Lo spettacolo allestito a Sharm el Sheick per celebrare la pace che ancora non c’è (valichi chiusi agli aiuti alimentari, morti ammazzati, esecuzioni in mondovisione di Hamas ecc), è stato preceduto dalla sorprendente passarella organizzata da Donald Trump, durante la quale sono stati presentati i capi di governo e di Stato presenti: prima i “garanti”, Qatar, Turchia, Arabia Saudita, e poi i “testimoni”, cioè leaders europei, tra i quali Giorgia Meloni, unica donna fra gli invitati. Strette di mano, sorrisi e gesti amicali.
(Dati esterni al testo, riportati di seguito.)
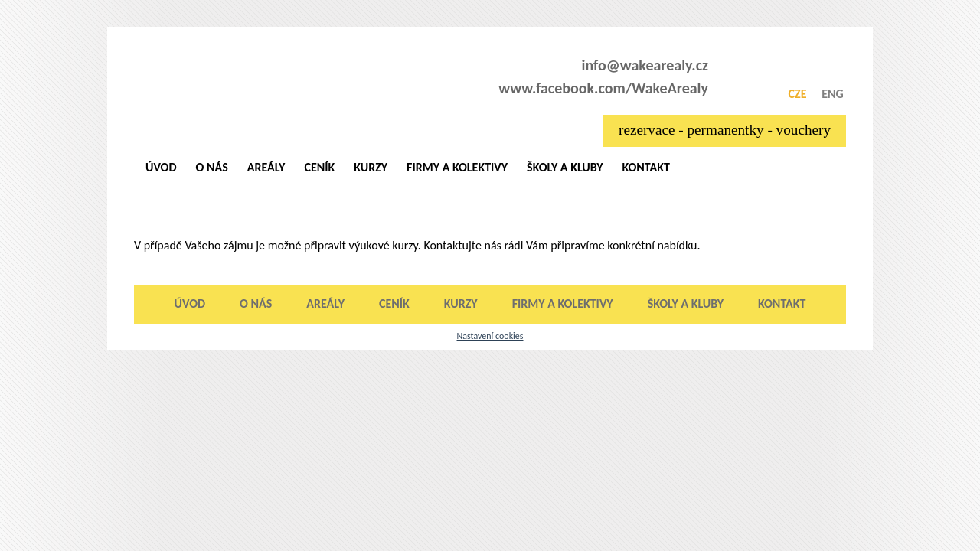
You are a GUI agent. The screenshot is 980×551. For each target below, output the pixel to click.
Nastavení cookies (489, 336)
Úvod (161, 167)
Le telecamere hanno avuto grandi difficoltà ad inquadrarla, perché le è stata assegnata una poltroncina ai margini della fila, ed il campo largo non è mai privilegiato da qualunque regia televisiva.
Quando è toccato al conduttore dello show, Trump, in un momento diverso, di ricordare i meriti di ognuno degli invitati, obbedendo alla regia del format studiato accuratamente, ha lodato il pugno di ferro, la personalità forte, le qualità diplomatiche, il benessere e la ricchezza del Paese rappresentato. Una sola eccezione, Giorgia Meloni, cui ha riservato un complimento “di genere”: “è bellissima”, ha detto. Non una parola di più. E’ solo una donna, no? La Premier, visibilmente compiaciuta, ha guardato, con deferenza “affettiva” il suo padrino e si è diretta al posto assegnato, ai margini.
Riservare all’adulazione di genere l’apprezzamento, quando si il capo si rivolge ai membri del board, non è affatto consueto; anzi, è giudicata una gaffe, che generalmente suscita polemiche e provoca dissapori. Una ragione c’è: non è gradito che ad una professionista in carriera e di successo non vengano riconosciuti i meriti che le hanno fatto guadagnare stima e considerazione. Si ricordano qualità, competenze, abilità politiche e relazionali, o altro, e non l’aspetto fisico, descritto con un aggettivo iperbolico e con un tono ridanciano.
Ma Trump è Trump. A lui non può essere rimproverato nulla, nemmeno quando nella quotidianità tratta le donne a pesci in faccia, e gli avversari come prossime vittime delle sue vendette. La consegna del silenzio non è mai stata violata. L’episodio di Sham El Sheick perciò è passato inosservato, sull’altare della santa alleanza con il suprematismo americano; avrebbe dovuto essere segnalato invece e rimproverato, magari con ironia. Fosse stato Macron, poniamo, a commettere la gaffe, la Premier ed i suoi alleati ne avrebbero fatto un caso politico, una occasione imperdibile per alimentare contro il suo competitor europeo più pericoloso il suo vittimismo aggressivo e il suo sarcasmo sanguinario.
La festa è finita: a noi telespettatori del grande spettacolo d’Egitto tocca – un paradosso – di sentirci umiliati per conto di chi l’umiliazione non l’ha nemmeno avvertita.